Sená Donisia began to retreat with a lazy step and a reluctant gesture. From time to time he turned to glance sideways, both at Conchita and Teófilo, and his gazes were, respectively, one of servitude and bitterness. From the beginning of the scene, Sená Donisia’s behavior had been exemplary canine. He remembered those big house dogs that bark with enormous rage at the humble visitor; then, if by any chance they have exceeded their zeal, the visitor is admitted to the owner’s mansion and they are beaten by a servant, pouting and rabigachos, with restless eyes, as soon suspicious of punishment as angry towards the intruder.
Just as Sená Donisia descended the four steps, Teófilo recovered and put on his boot, which was made of elastic bands, even though he had already given up its specific qualities of elasticity; and as if it had been adjusted to the ankle, not a boot, but the wings of Mercury, it flew, rather than climbed, to the first floor.
When the two doormen were alone, their faces calmed down: Sená Donisia’s was no longer angry and servile, and Senor Emeterio’s lost its prosopopoeia and all kinds of figurative dressing. They looked at each other plainly, like a well-matched couple, and it was evident that they understood each other without speaking.
“But my dear, Miss Rosa! …” the woman chattered, involuntarily leading her handp. elevento the spot where Teofilo had struck. If they are sluts … You see if Mr. Sicilia, and more so now that they have made him menistrum, will give him what the body asks for …
“What has to give, Donisia!” At his age …

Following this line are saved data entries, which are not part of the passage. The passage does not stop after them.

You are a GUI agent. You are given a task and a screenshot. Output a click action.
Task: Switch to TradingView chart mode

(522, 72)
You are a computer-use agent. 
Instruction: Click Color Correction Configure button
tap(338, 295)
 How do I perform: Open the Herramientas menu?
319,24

“Don’t be spicy, Emeterio.” I say that if it will give you so many pelas, what pelas !, as many papyrus as it weighs. Well, na, you have to put the antlers. And it entailed, if it were that of speaking with a decent gentleman. But, you have to see the pimp who has selected! … With a consumptive face … Well, what about the tomatoes in the sock? Have you noticed?

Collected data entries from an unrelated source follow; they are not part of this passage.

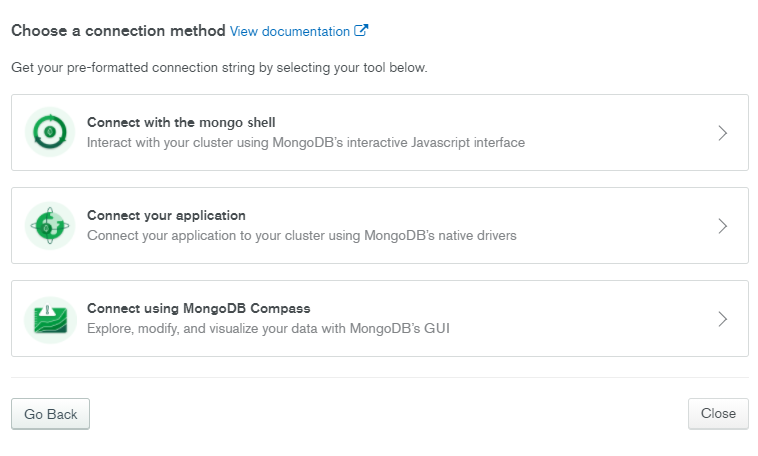
Task: Click the "Choose a connection method" heading
Action: [118, 31]
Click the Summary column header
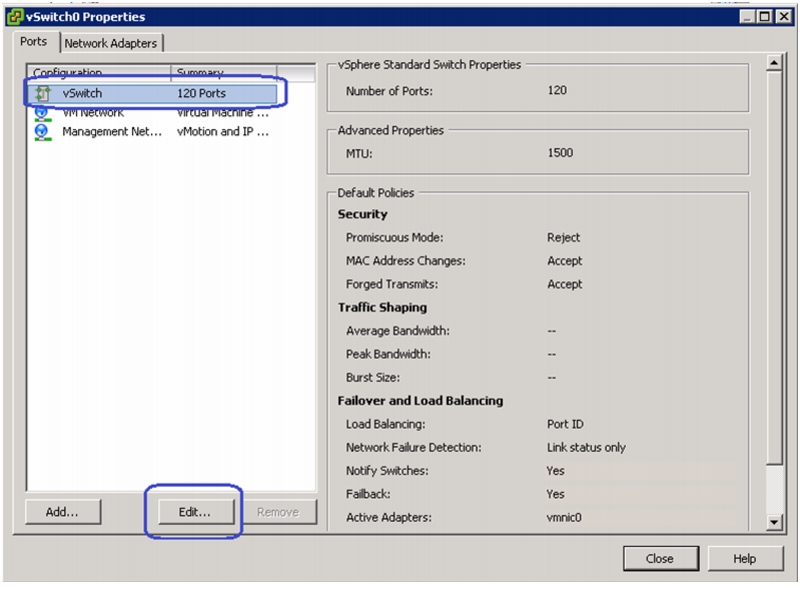 (224, 72)
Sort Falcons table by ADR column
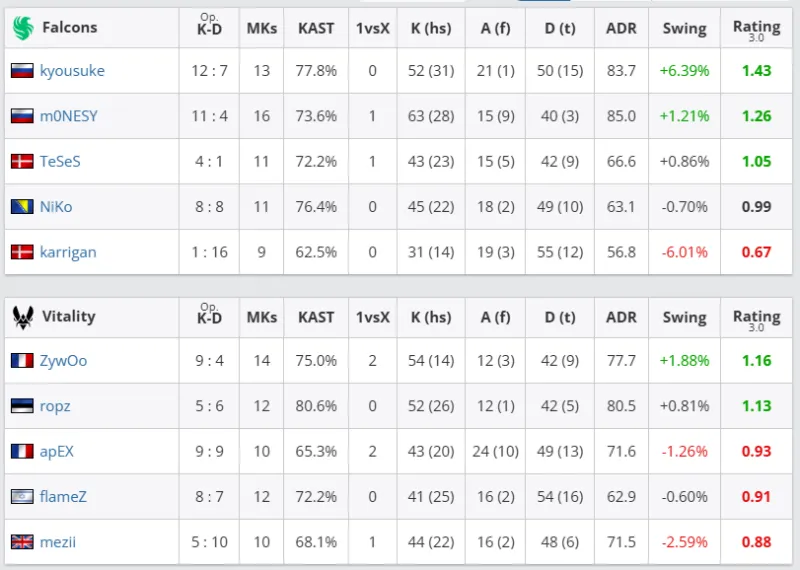The width and height of the screenshot is (800, 570). pos(621,28)
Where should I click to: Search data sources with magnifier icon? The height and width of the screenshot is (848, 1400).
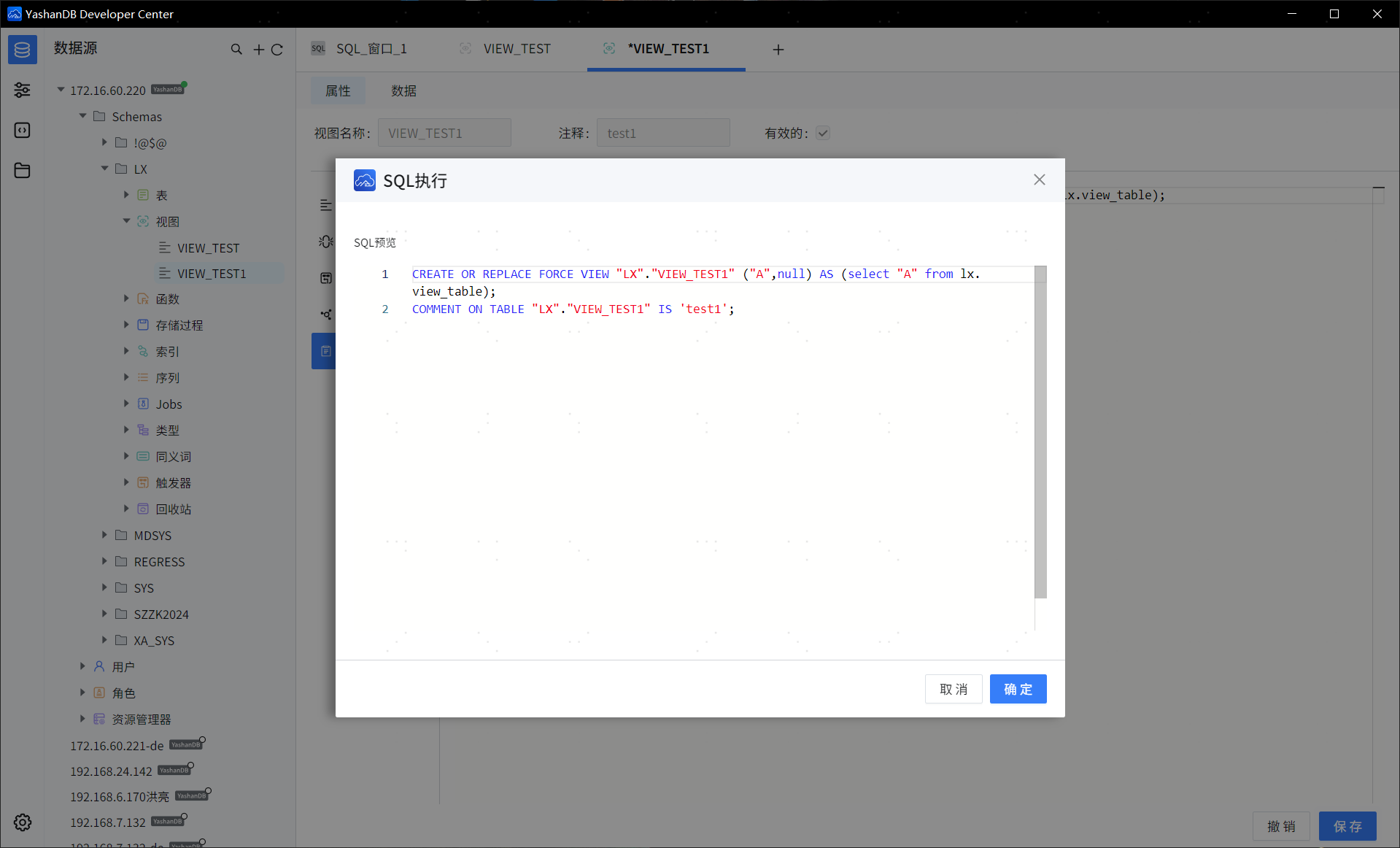point(236,49)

“Wasn’t I supposed to fix it, Donisia?” There are for all tastes. But you, too, have you been very pleased! And you have to have a pupila …
“But,” remembering Teofilo’s straight blow, “if he has let me down, perhaps here …” He pointed to the most advanced part of the belly.
“Yeah, yeah.” And na, you have to shut up, because Miss Rosa’s own …
“She is the princess of the Caramánchimai, Emeterio.”
“And say it, Donisia.”
And they engulfed themselves in the darkness of the hovel.